In 2012, Camille Paglia wrote a book called Glittering Images: A Journey Through Art from Egypt to Star Wars, another brightly-lit piece in an ideal library of imagery, a dance of fireflies. It takes off in the land of the pharaohs, explores the tomb of Nefertiti, jousts with the centuries, flies away from the solar system and lands on George Lucas' red river in Star Wars: Episode III – Revenge of the Sith. The triumph of digital art, the educated will say, always ahead of the game, in search of 'novelty'. Not really; the medium isn't always the message, even if McLuhan’s premonition was all right.

Where are the myths of today? They are the ones that last. Remain outside the tele-moratorium are all fine and are for the majority myths in the shade. You often discover them in unexpected pages, set in the landscape of eccentric authors.

Paglia, multifaceted explorer of contemporary culture (the jury’s open on Sexual Personae: Art and Decadence from Nefertiti to Emily Dickinson) finds 29 subjects who have the gift of the eternal flame and among these, 5 are linked to Italy: Donatello and his Mary Magdalene (Museo dell'Opera del Duomo, Florence); Titian and Venus in the Mirror (National Gallery of Art, Washington DC); Gian Lorenzo Bernini and the Chair of St. Peter (St. Peter's Basilica, Rome); Agnolo Bronzino and the Portrait of Andrea Doria as Neptune (Pinacoteca di Brera, Milan); the Laocoön for centuries in search of an creator (Vatican Museums, Rome). Who has seen them? Don't cheat: we are pros at poker.

The obsession with the new, which must be the ‘very latest, of course’, ends up distracting us from seeing what matters, listening to who is singing, reading the bits left over. “One sees clearly only with the heart. Anything essential is invisible to the eyes,” wrote Antoine de Saint-Exupéry in The Little Prince. We are all blind. And free from palpitations. Following the 'trends', sure, but what will these decisive 'trends' be without the long wave of the past that never dies? Nothing: matches that go out quickly in the dark. We like flames that last. Il viaggio in Italia, the discovery. At the cinema: 1953, directed by Roberto Rossellini, with Ingrid Bergman and George Sanders; an English couple in crisis, wounded, lost, wandering between Naples and Capri, reunited in a final scene of unexpected love. In literature: 1957, Guido Piovene, a three-year report on the miracle of reconstruction, the boom, the fall and rising again after the war. Italy in black and white that was shooting in color.

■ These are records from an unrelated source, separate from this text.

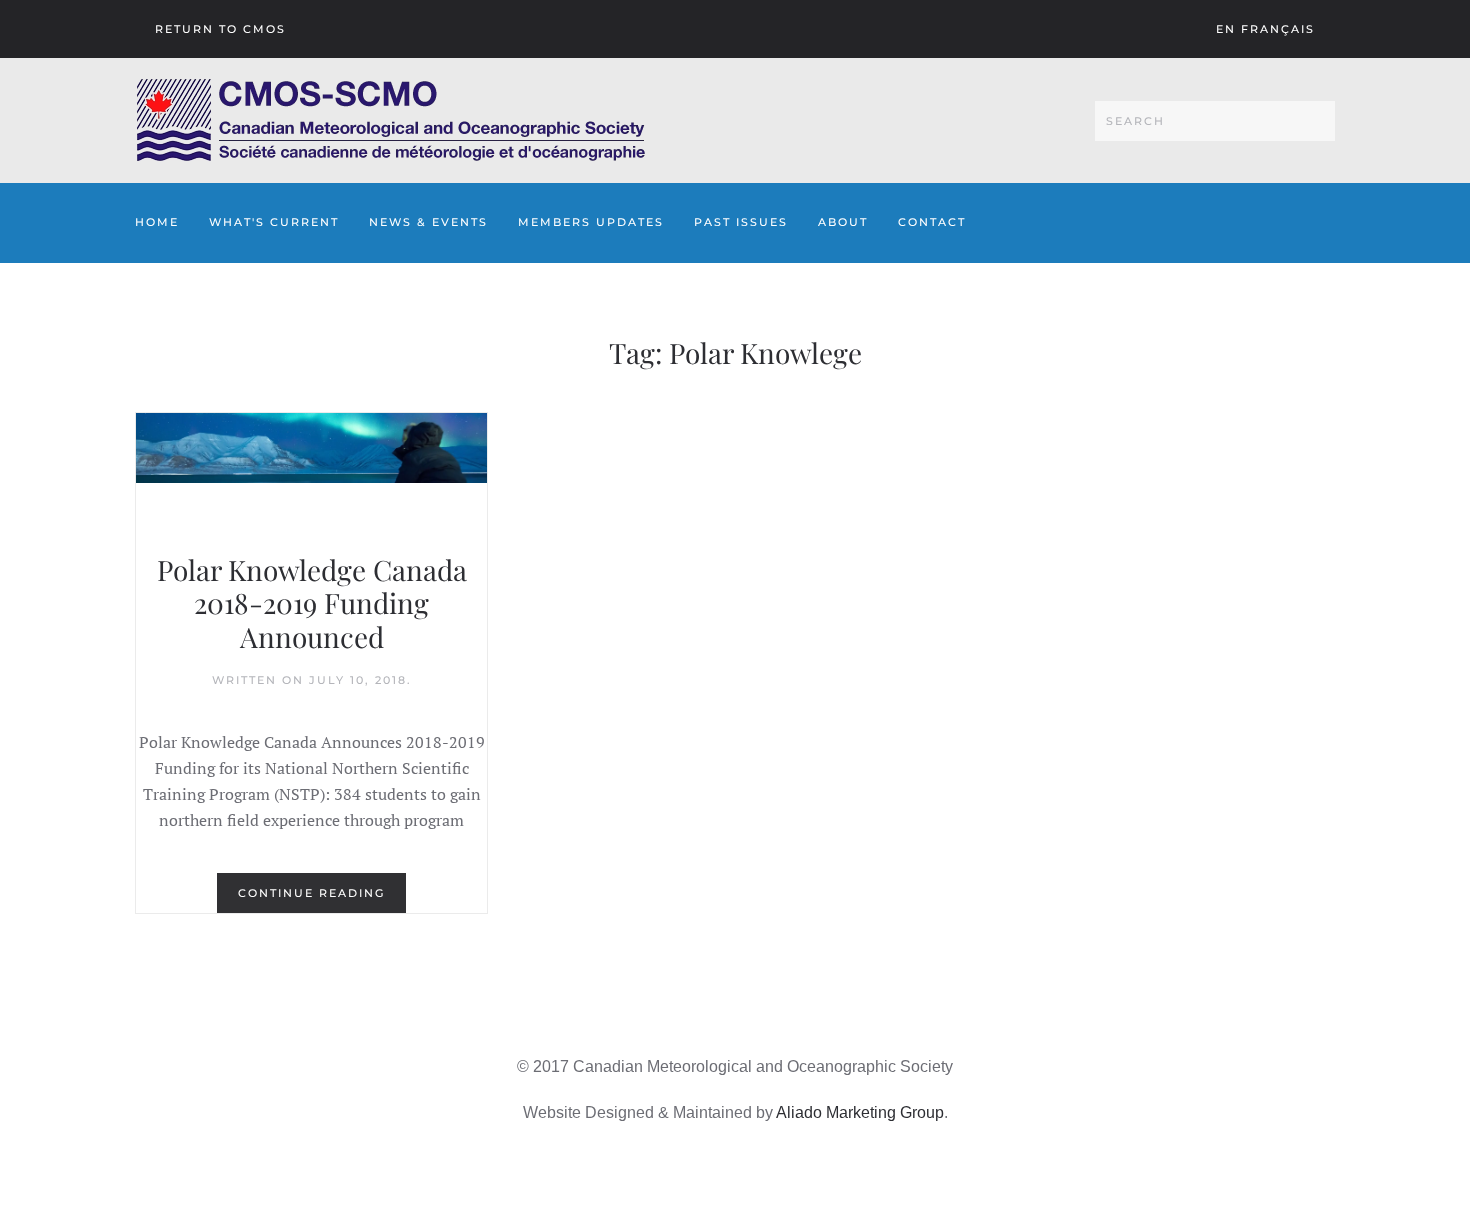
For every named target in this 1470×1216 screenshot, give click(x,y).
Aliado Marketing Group (860, 1112)
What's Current (274, 222)
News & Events (428, 222)
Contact (932, 222)
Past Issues (741, 222)
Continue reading (311, 893)
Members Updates (591, 222)
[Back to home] (390, 120)
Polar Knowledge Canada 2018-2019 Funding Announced (312, 603)
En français (1265, 29)
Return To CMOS (220, 29)
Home (157, 222)
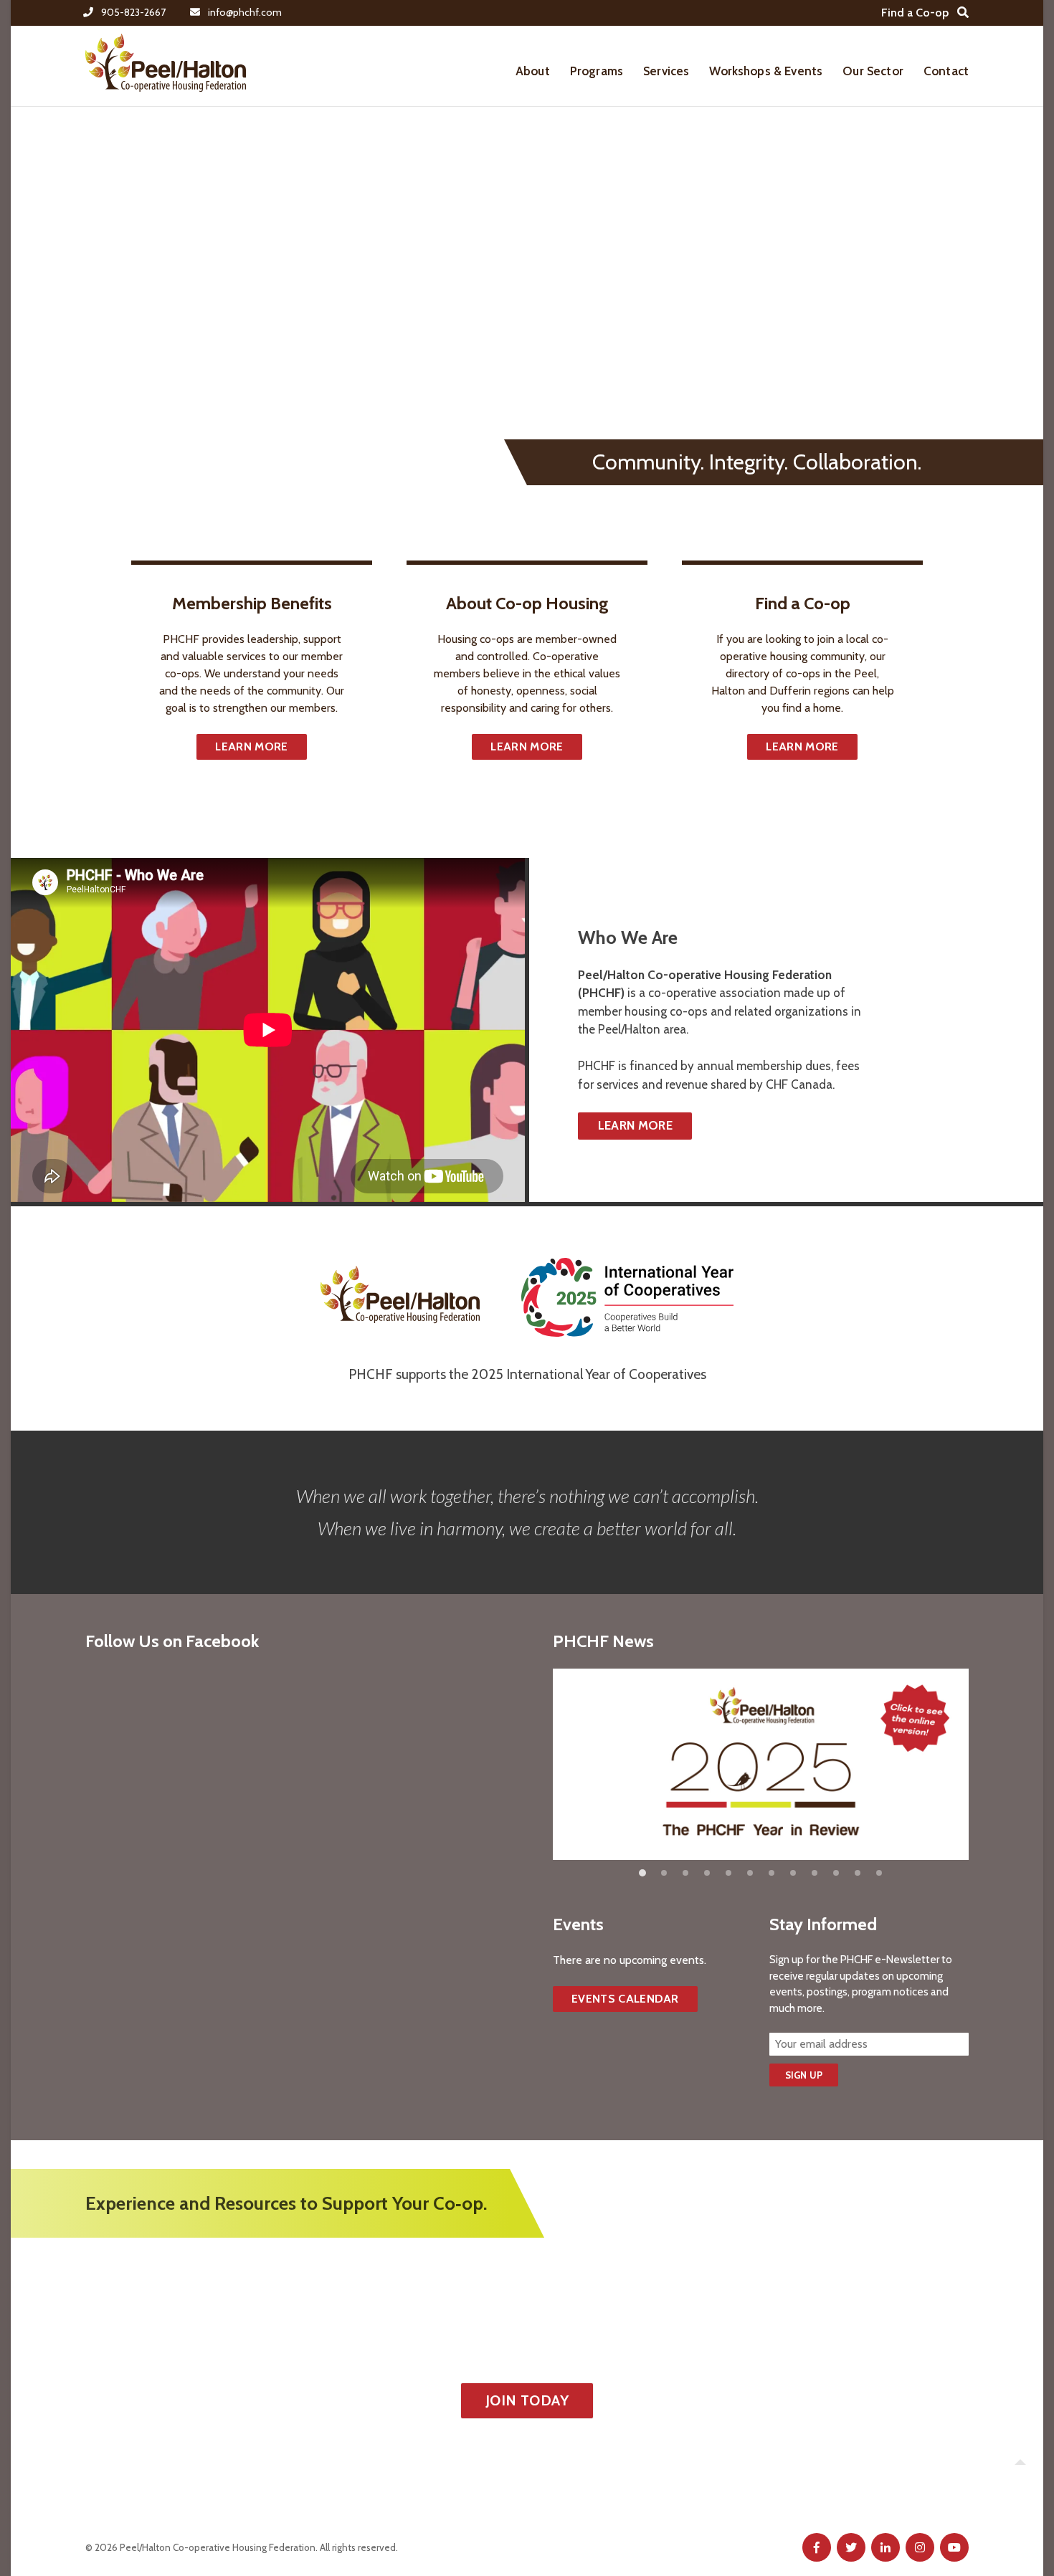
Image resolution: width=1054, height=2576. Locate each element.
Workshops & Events (765, 71)
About (533, 71)
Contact (946, 71)
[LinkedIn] (885, 2547)
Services (666, 71)
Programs (596, 71)
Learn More (251, 746)
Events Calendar (625, 1998)
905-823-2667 (133, 12)
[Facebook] (816, 2547)
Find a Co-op (915, 12)
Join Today (527, 2400)
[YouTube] (954, 2547)
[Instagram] (920, 2547)
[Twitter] (851, 2547)
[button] (642, 1873)
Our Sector (872, 71)
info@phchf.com (245, 12)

The journey round Italy can only (re)start with Dante Alighieri. Dante's country is not a literary sidereal elsewhere; the places of the Divine Comedy are our map inside and out, a very present yesterday that is made and unmade every day: a living map. Giulio Ferroni drew this map in L’Italia di Dante (Dante's Italy), a geo-literary sculpture that (re)discovers Italy among the chained rhyming triplets into which Ferroni dives, later to return to the surface with a ligature of the poetic remote past with the present in prose. Diary, notebook, correspondence, confession. Each stop has a before, a during and after Dante; it can be reached without satellites and voice commands, following plots, flashes and open spaces, memory and nowadays. A journey, sure, because poetry is always a tangible journey into the void that it opens up with its greatness. Here, you stroll through the place that Dante first measured in the infinite formula of the belpaese; the centuries have not worn it out: the country is beautiful. 'Dante's Italy' starts from Naples, where there is (and there isn't) the tomb of Virgil and the tomb of Giacomo Leopardi, an array of apparitions, disappearances, silent presences and noisy absences in the city that “perhaps more than others, arouses desires, nostalgia, hopes, return of something lost.” We are here, between Hell, Purgatory and Paradise. Myths of today? What a question! The Bel Paese!